*TASK OBJECTIVE:* Exactly as written and without the pictures, output the entries below.

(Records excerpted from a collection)
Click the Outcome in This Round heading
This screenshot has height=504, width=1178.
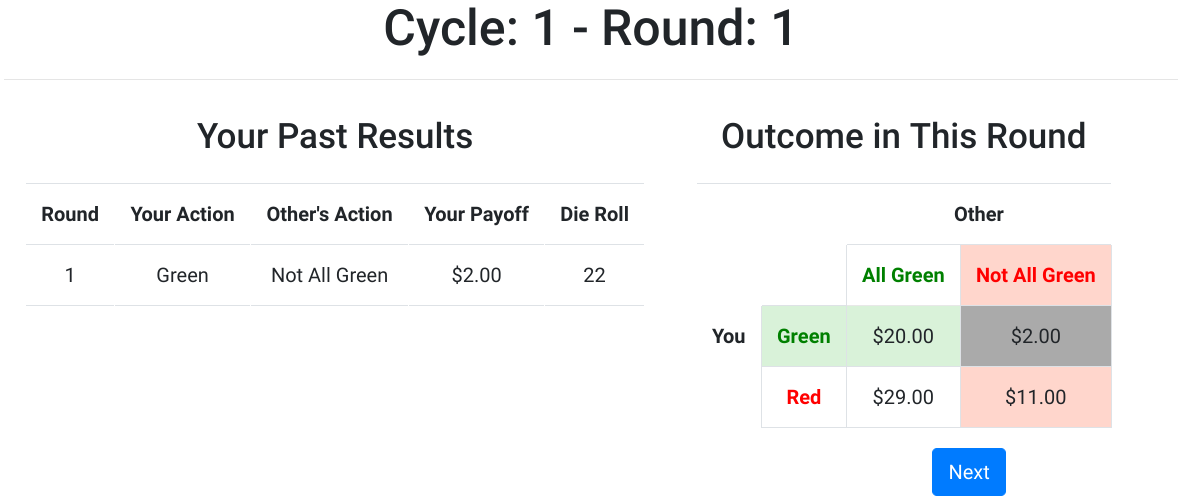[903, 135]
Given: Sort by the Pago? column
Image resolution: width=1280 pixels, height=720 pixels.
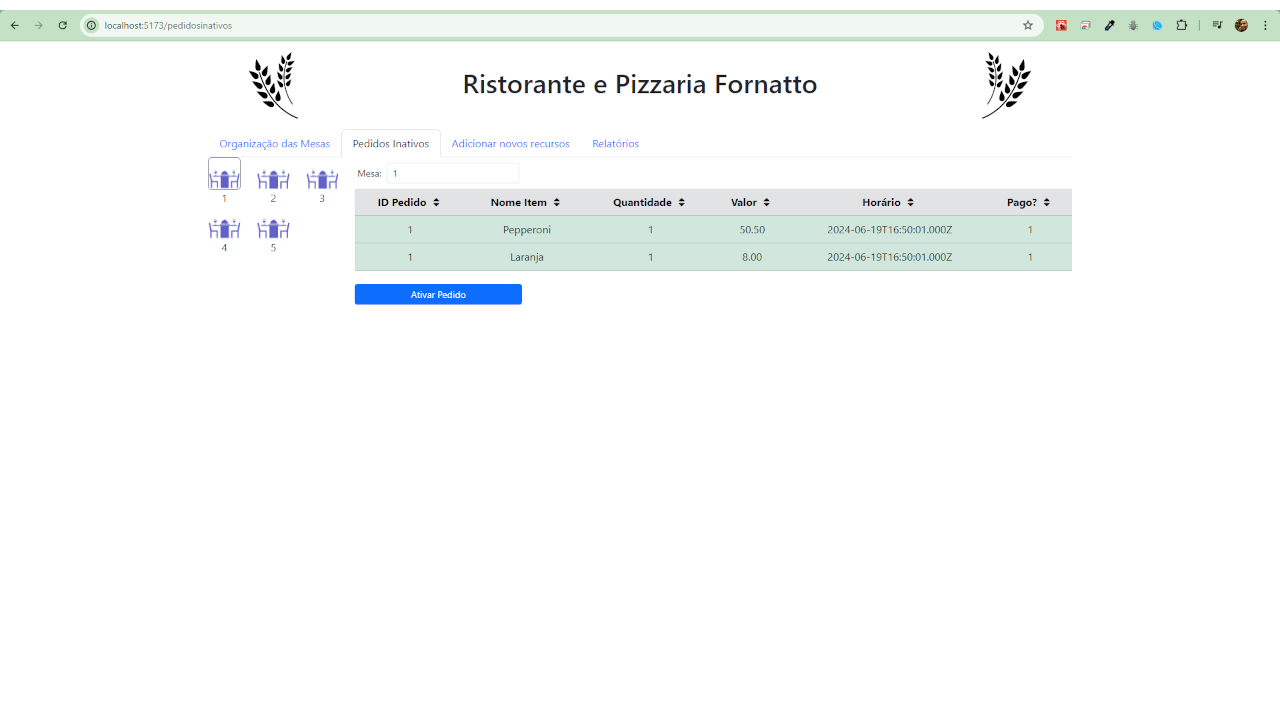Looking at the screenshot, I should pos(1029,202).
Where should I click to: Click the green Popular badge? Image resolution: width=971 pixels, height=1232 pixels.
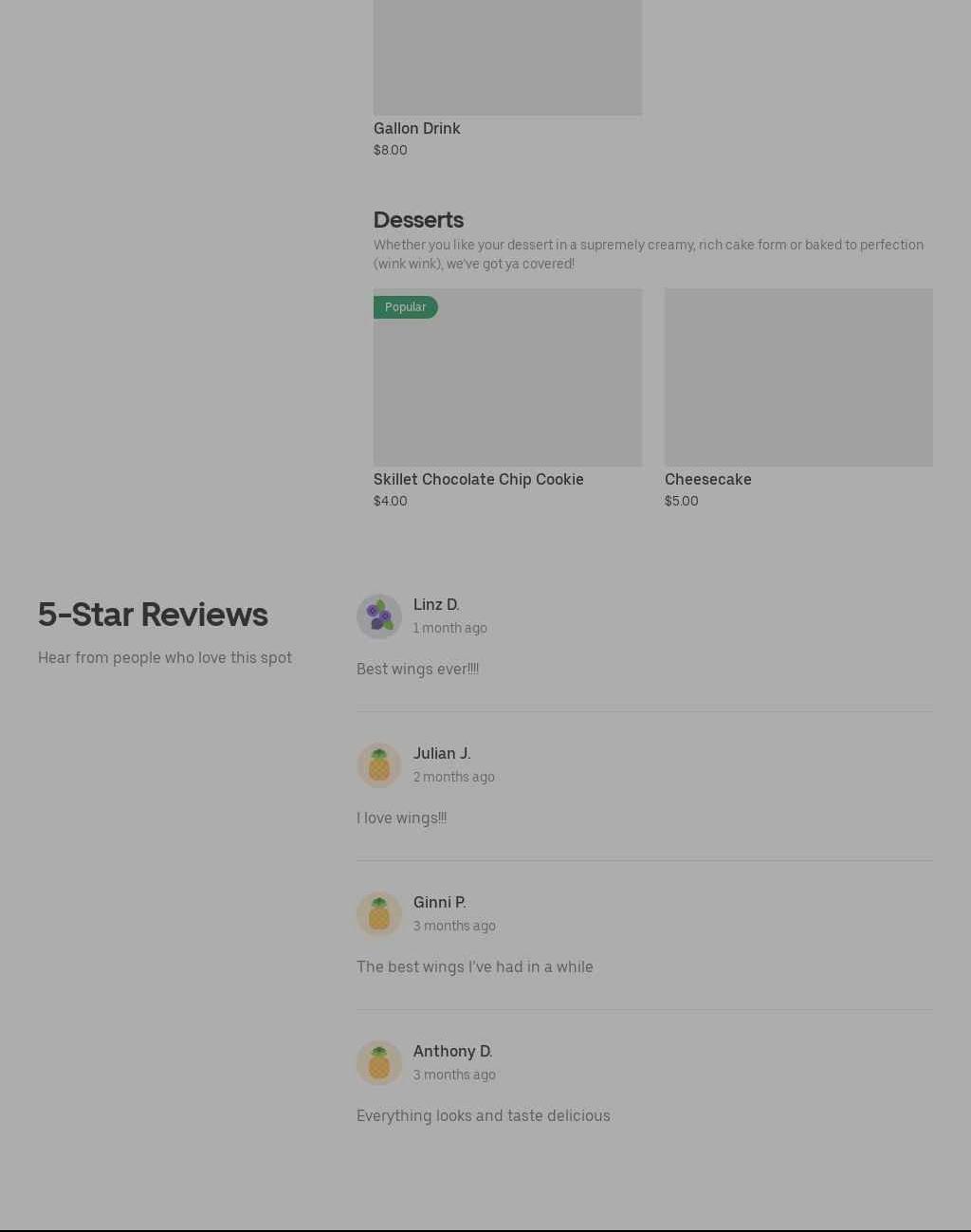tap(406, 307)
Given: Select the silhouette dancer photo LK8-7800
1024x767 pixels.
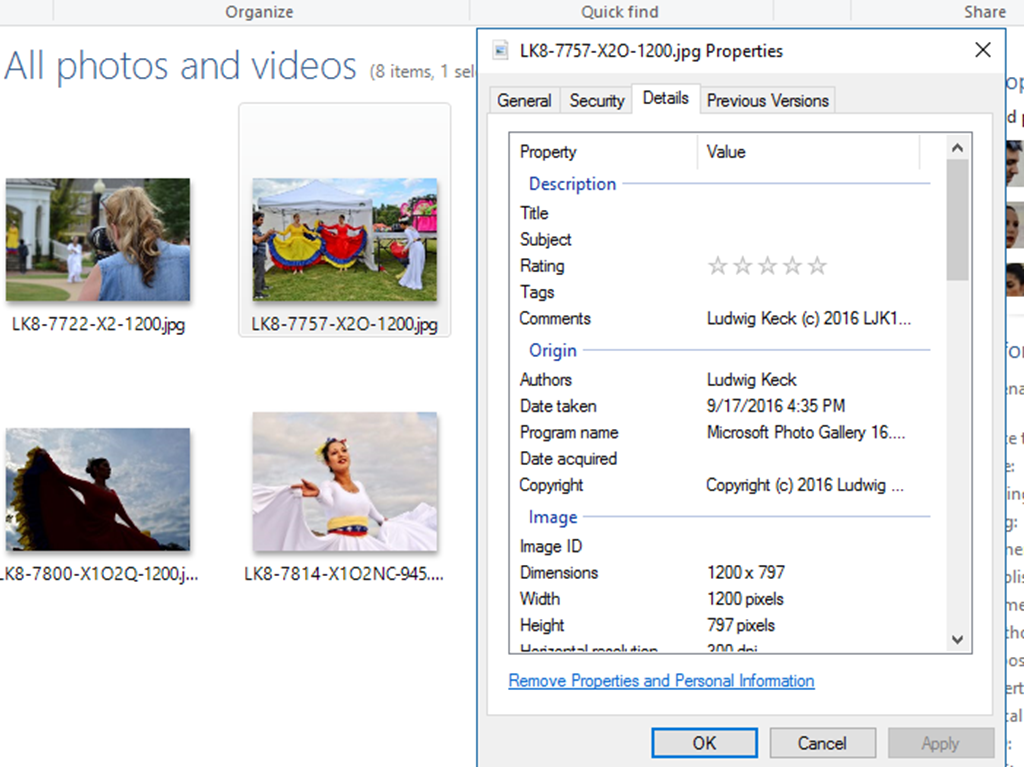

*SOLUTION FOR THIS PROBLEM:*
Click the Outcome in This Round heading
This screenshot has height=504, width=1178.
[903, 135]
Given: Sort by the Pago? column
Image resolution: width=1280 pixels, height=720 pixels.
Looking at the screenshot, I should pos(1029,202).
Where should I click to: Click the green Popular badge? Image resolution: width=971 pixels, height=1232 pixels.
tap(406, 307)
Given: Select the silhouette dancer photo LK8-7800
1024x767 pixels.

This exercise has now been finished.